Ce sont de tels souvenirs partagés dans le monde du hockey professionnel que Jason Burns apprécie le plus, alors que Pat n'était pas très présent dans sa jeunesse pour l'élever, tâche qui a incombé à sa mère Danielle, sa deuxième conjointe, ainsi qu'à ses parents à elle.

«Je le voyais six ou sept fois par année peut-être. Ça n'a jamais été facile, quand ton père n'est pas là, tu as toujours une petite amertume en toi. Plus jeune, c'est dur à comprendre, mais quand tu vieillis, tu comprends qu'il devait travailler. Ce n'est pas un job comme les autres, mais à quelque part, c'est un job comme un autre. Il y a des vendeurs qui sont sur la route et ne voient pas leurs enfants non plus, et ils font un centième du salaire d'un coach dans la LNH», souligne-t-il.

«C'était tough, mais en même temps, j'ai vécu des affaires vraiment cool, comme faire des voyages avec ses équipes. J'étais adolescent quand il était à Toronto et j'avais mon track suit et j'allais derrière le banc et je donnais des high five au gardien substitut, Damian Rhodes, quand les Leafs comptaient», poursuit celui qui travaille aujourd'hui comme pompier à la Ville de Gatineau.

Plus tendre

L'entraîneur était reconnu comme un dur avec ses joueurs et avec les médias, mais il avait aussi son côté plus tendre. Il était pareil avec ses enfants, selon son fils cadet.

«Comme tout le monde, il avait ses hauts et ses bas. Il ne mélangeait pas trop son travail et la famille en tout cas, il pouvait être un peu bourru après une défaite cuisante, mais pas tant que ça. Il faisait ses crises à l'aréna, je pense... Quand je le voyais, il n'était pas si dur que ça avec moi. Il voyait bien que j'étais bien élevé, le chef de police ne l'appelait pas pour lui dire que je causais du trouble. Avec moi, il était bien correct. Il a peut-être été plus tough avec Maureen plus tard, mais ça, ça lui appartient», relate Jason.

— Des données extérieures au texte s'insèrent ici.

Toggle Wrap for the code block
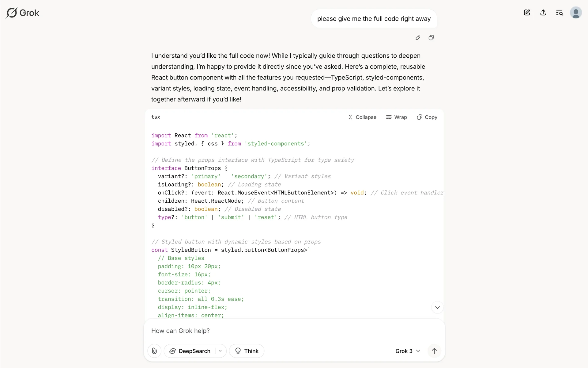 click(397, 117)
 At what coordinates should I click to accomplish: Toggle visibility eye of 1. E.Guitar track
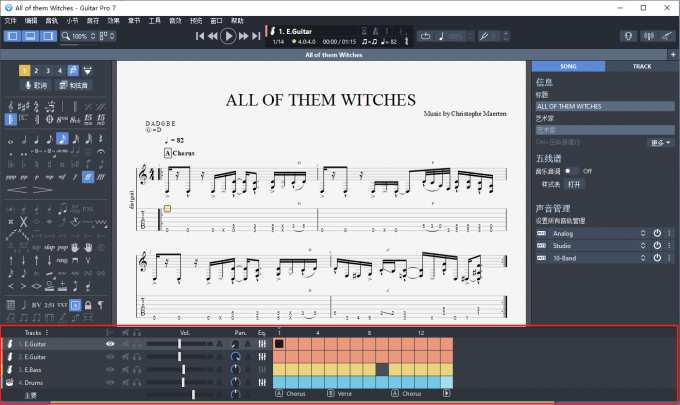(110, 344)
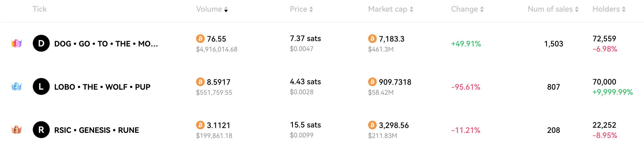Click Bitcoin icon beside 909.7318 market cap
The height and width of the screenshot is (155, 644).
click(x=372, y=82)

Maureen Burns, qui a donné un petit-fils à Pat (Samuel) et est issue d'une première union, a décliné une demande d'entrevue pour cette série.

Pat Burns était également le beau-père des enfants de Line, Maxime et Stéphanie. Il était le plus jeune d'une famille de six enfants, son frère et ses soeurs devant être à Toronto en fin de semaine eux aussi, tout comme son cousin Robin Burns, son ancien agent qui a joué brièvement dans la LNH pour les Scouts de Kansas City et les Penguins de Pittsburgh.

Une belle fête de famille en vue, sans l'invité d'honneur malheureusement.